» QUOTED PASSAGE

##########

New therapeutic strategy for treating a very aggressive form of breast cancer

Scientists have identified a new therapeutic strategy for treating a very aggressive form of breast cancer.

Triple-negative breast cancer (TNBC) is one of the most aggressive and lethal types of breast cancer. It accounts for about 15 percent of all breast cancers diagnosed and occurs more frequently in younger women. Interest in finding new medications that can treat TNBC has intensified due to the lack of targeted therapies available for this disease.

A study, partially supported by the EU-funded TRAIN-ERS and INSPIRED projects, has shown that targeting a stress response pathway known as IRE1 may improve the response to chemotherapy and reduce relapse for TNBC patients. The findings were published recently in the journal Nature Communications.

As summarised in a press release by the National University of Ireland (NUI) Galway, at present "chemotherapy is the mainstay treatment, and although initially successful, a large percentage of TNBC patients relapse within one to three years of treatment and have a poor long-term prognosis." The exact mechanism of tumour relapse post-chemotherapy remained unknown until recently. However, NUI Galway scientists "have shown for the first time that IRE1, which is a cellular stress sensor that normally acts to alleviate short-term stresses within cells, such as lack of nutrients or oxygen, is a central driver of treatment-related relapse."

Quoted in the same press release, first author of the study Dr. Susan Logue said IRE1 "may represent a good therapeutic target" for TNBC treatment. Prof. Afshin Samali, Director of the Apoptosis Research Centre at NUI Galway, noted the new therapeutic strategy for TNBC patients "may benefit many other cancer patients whose cancer cells rely on activated cell stress responses to survive."

Enhanced response to chemotherapy

The journal article explains that inositol-requiring enzyme 1 alpha, referred to as IRE1, but also known as ERN1, is "an endoplasmic reticulum (ER) stress sensor." Its activation is "predominantly linked to the resolution of ER stress and, in the case of severe stress, to cell death."

##########

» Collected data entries
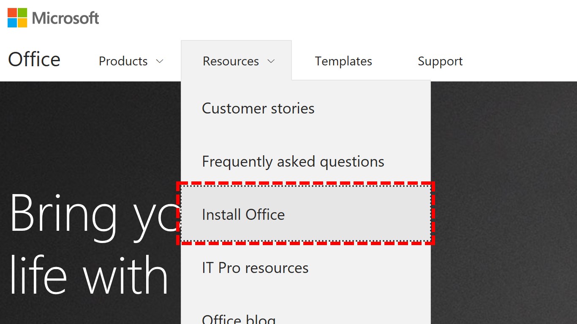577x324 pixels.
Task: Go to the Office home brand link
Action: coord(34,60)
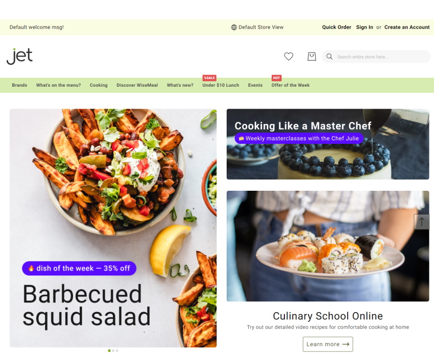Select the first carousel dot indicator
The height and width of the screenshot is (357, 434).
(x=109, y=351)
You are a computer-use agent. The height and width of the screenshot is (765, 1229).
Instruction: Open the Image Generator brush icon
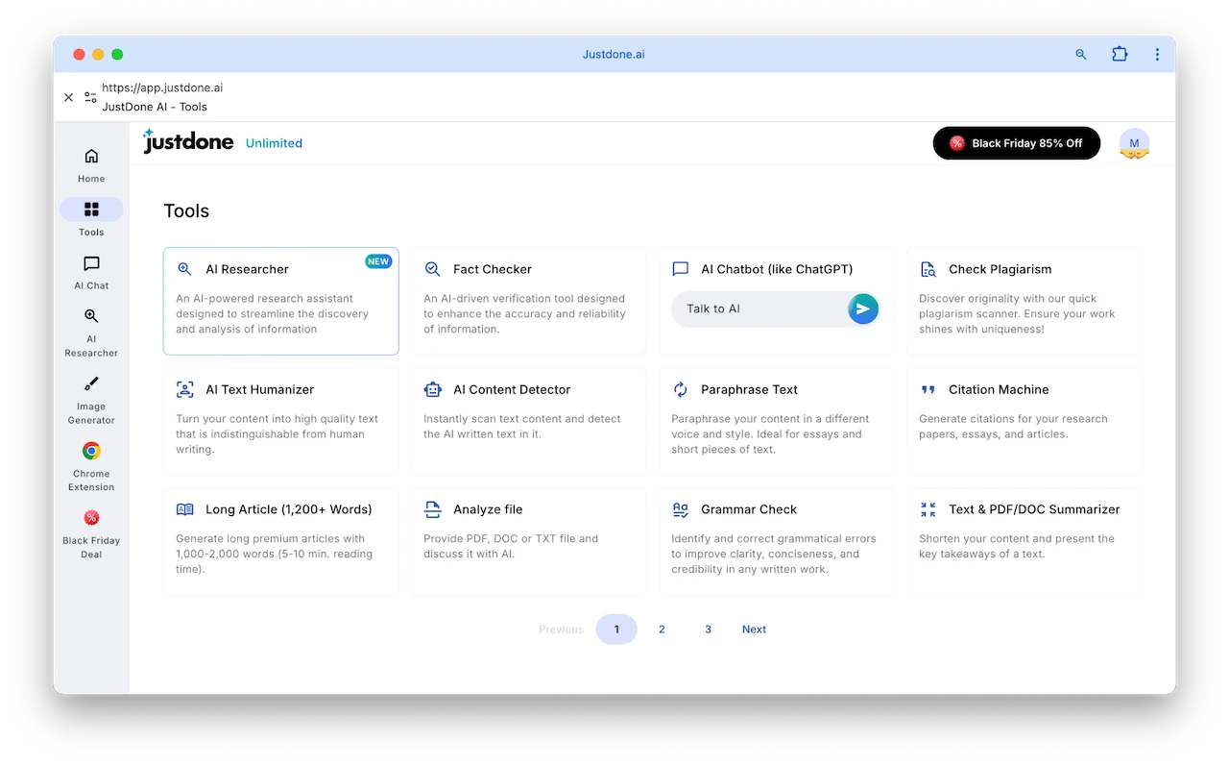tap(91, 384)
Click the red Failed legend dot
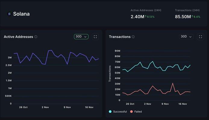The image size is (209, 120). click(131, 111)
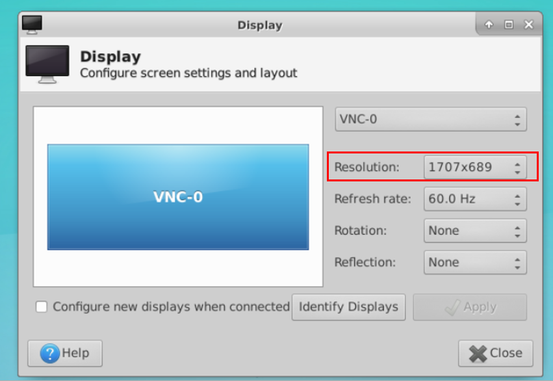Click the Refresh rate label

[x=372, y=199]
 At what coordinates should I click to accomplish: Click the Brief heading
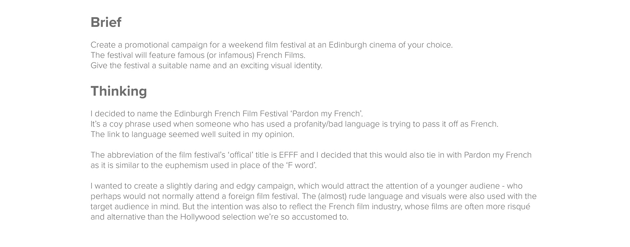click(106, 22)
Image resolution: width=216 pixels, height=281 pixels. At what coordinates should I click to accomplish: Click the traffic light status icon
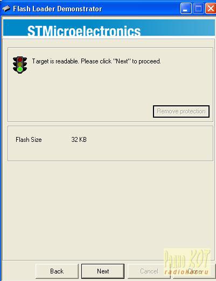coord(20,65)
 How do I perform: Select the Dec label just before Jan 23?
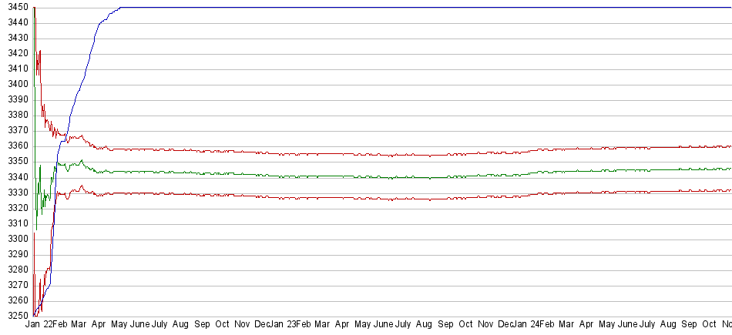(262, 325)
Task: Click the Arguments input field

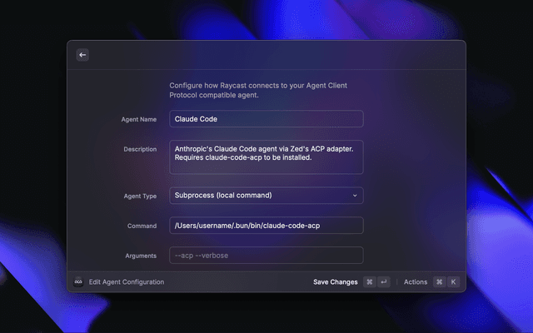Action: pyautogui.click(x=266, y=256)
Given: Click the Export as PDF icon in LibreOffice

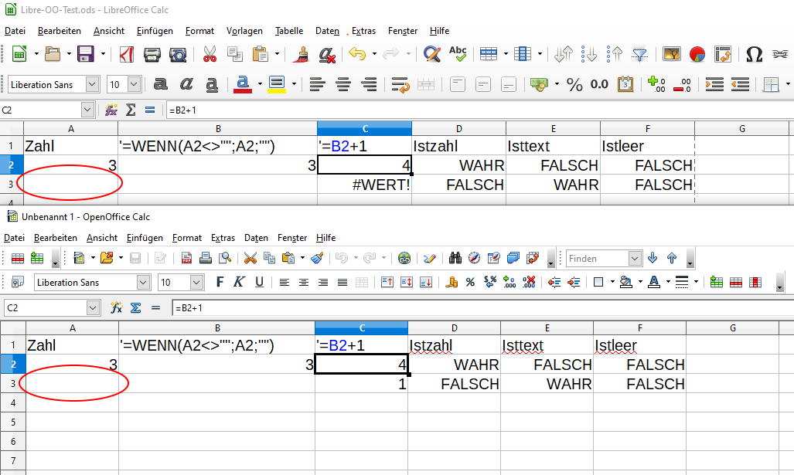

##########

» TASK INSTRUCTIONS
Write the next part of the breast cancer treatment article, starting right after its final sentence.

» EXPECTED ANSWER
The team discovered that chemotherapy can activate the IRE1 stress response in TNBC, leading to the production of survival signals that are pumped out of the cell to support the growth of new cancer cells. Their study showed that this process can be halted by inhibiting IRE1 using the small molecule drug MKC8866. According to the article, "MKC8866 is a selective IRE1 RNase inhibitor that exhibits acceptable pharmacokinetic and toxicity profiles, making it an attractive agent for pre-clinical development." Ribonuclease, abbreviated commonly as RNase, is an enzyme that catalyses the breakdown of ribonucleic acid into smaller components.

In a preclinical model, the drug increased the effectiveness of chemotherapy treatment and reduced tumour relapse. "We therefore conclude that inclusion of IRE1 RNase inhibition in therapeutic strategies can enhance the effectiveness of current chemotherapeutics."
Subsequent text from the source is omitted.